One thing Rosenbaum’s Dead Man exemplifies is the vital and innovative role played by the BFI’s Modern classics series in providing a forum for in-depth critical discussion of contemporary films crowned as “classics”. The series enables readers to revisit and gain some critical “hold” on films that are part of our time, so to speak, and to provide insight into current preoccupations of contemporary cinema and culture. Rosenbaum ended his review of Dead Man for the Chicago Reader in 1996 by claiming that it is “as important as any new American movie I’ve seen in the 90s”[2] . A claim that, in hindsight, holds true for the entire decade. Dead Man revised the Western genre to comment on America’s history and, consequently its present, via an aesthetic that seemed more sensual, heightened and mythical than anything before in Jarmusch’s oeuvre. Rosenbaum’s study is invaluable in fully appreciating the radical project of this film and its unique form.

In many ways, Dead Man finds its perfect exponent in Rosenbaum, one of the few critics who has not only remained committed to grasping the politics of movie marketing, distribution and critical reception but also to an ideal of film culture that combines “a sensitivity to the arts, to philosophy, politics, and literature (…) being very existentially committed to what’s happening”[3] Consequently, this partly accounts for the richness of his film criticism: its willingness to better see and understand the world through film whilst remaining sensitive to each realm, that is, combining a perceptiveness and attention to detail of the cinema (including an awareness of film history and stylistic traditions), literature and the other arts, with an equal commitment to conceptualising the world outside. Rosenbaum’s polemical critique of American film studios and their intricate manipulation of the press and, in turn, the public is regularly a feature of his writing at the Chicago Reader and is more fully discussed in his most recent book Movie Wars: How Hollywood and the Media Conspire to Limit What Films We Can See (Chicago: A Capella Press, 2000). His gesture of highlighting America’s tendency toward “isolationalism” is radical precisely because it is made within a context of complacency. And so, Rosenbaum’s interests and background ensure a sensitivity and openness toward a film like Dead Man that “speaks” from a position similarly “outside” and “critical” toward conventional assumptions and givens about America’s history and its ruling ideologies. In fact, both Rosenbaum and Jarmusch are similar in terms of the way their attitudes and critical distance to mainstream American processes like the media inform aspects of their work. But this is just one reason for the success of this book; another is Rosenbaum’s level of analysis and insight, and his unique gift for writing. For a film which I consider to be very powerful in its impact yet simultaneously elusive in meaning, Rosenbaum’s style is never heavy-handed or didactic but always accessible, fluid, and expansive.

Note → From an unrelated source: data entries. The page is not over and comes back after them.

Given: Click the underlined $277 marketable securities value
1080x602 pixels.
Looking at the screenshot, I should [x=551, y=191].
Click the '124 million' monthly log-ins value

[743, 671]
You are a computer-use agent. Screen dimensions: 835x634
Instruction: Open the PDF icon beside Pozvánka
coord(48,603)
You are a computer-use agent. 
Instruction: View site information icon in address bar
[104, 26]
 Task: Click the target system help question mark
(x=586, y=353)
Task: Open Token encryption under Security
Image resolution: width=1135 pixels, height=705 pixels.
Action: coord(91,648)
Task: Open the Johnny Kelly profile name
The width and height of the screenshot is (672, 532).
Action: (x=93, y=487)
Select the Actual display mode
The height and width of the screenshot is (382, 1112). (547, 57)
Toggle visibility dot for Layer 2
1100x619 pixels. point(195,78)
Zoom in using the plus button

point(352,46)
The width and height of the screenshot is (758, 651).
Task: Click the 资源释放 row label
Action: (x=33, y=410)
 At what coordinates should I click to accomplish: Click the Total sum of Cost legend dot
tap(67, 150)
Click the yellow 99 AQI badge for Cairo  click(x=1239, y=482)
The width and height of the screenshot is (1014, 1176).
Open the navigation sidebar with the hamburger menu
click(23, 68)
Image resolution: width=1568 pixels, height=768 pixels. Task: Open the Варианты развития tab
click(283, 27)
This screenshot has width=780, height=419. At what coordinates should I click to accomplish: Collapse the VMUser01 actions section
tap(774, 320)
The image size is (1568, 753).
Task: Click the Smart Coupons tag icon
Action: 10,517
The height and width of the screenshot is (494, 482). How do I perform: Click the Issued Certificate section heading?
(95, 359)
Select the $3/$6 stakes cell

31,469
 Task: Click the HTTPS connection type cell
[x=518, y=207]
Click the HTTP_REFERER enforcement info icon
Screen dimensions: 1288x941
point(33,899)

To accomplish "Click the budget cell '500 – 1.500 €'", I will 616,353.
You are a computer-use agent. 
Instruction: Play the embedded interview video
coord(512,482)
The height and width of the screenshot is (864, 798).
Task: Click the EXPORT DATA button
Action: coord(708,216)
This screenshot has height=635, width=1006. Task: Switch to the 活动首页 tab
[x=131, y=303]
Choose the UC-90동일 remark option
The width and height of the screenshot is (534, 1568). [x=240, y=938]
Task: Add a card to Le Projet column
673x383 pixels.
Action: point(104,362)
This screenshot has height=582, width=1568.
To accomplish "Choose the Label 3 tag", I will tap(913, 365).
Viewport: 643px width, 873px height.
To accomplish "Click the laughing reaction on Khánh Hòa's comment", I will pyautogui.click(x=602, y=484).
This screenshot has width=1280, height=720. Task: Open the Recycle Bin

Rosenbaum’s is the first book on Jarmusch to appear in English. To date, the remaining four are published in French, Polish, Italian and German – evidence of the capacity of Jarmusch’s cinema to address an international audience. The book grows out of two previously published pieces: his essayist review of the film in the Chicago Reader and a subsequent interview with Jarmusch for Cineaste [4]His argument that Dead Man is a realisation of the “Acid Western” and his “notes” on the film’s “formal aspects” from the review are extended in the book. In addition, the interview with Jarmusch is updated and appears intermittently. The overall result is a wonderful and eclectic array of elements and voices.

In terms of critical literature on Jarmusch available in English, Rosenbaum’s book makes more than a significant contribution. As well as a detailed study of Dead Man, it is also a sustained reflection on Jarmusch as an auteur and offers some insightful observations on key formal and thematic aspects of his cinema. For example, Rosenbaum’s discussion of Jarmusch as influenced more by poetry than prose in his cinematic storytelling (not surprising given Jarmusch left his hometown, Akron, to become a poet) astutely identifies the formal logic that informs Jarmusch’s cinema. And his insights into Jarmusch’s thematic preoccupations are compelling. That he’s apt at capturing these in a sentence is evident in the following: “Investing most of his energy in character rather than story, he returns repeatedly to the notion of looking at the same thing in different ways – or looking at different things the same way”. (13) Furthermore, Rosenbaum’s argument for discussing certain films as “literary” or “poetic” in their structure (part of the “Frontier poetry” chapter) is fascinating and points to a rich area of formal analysis.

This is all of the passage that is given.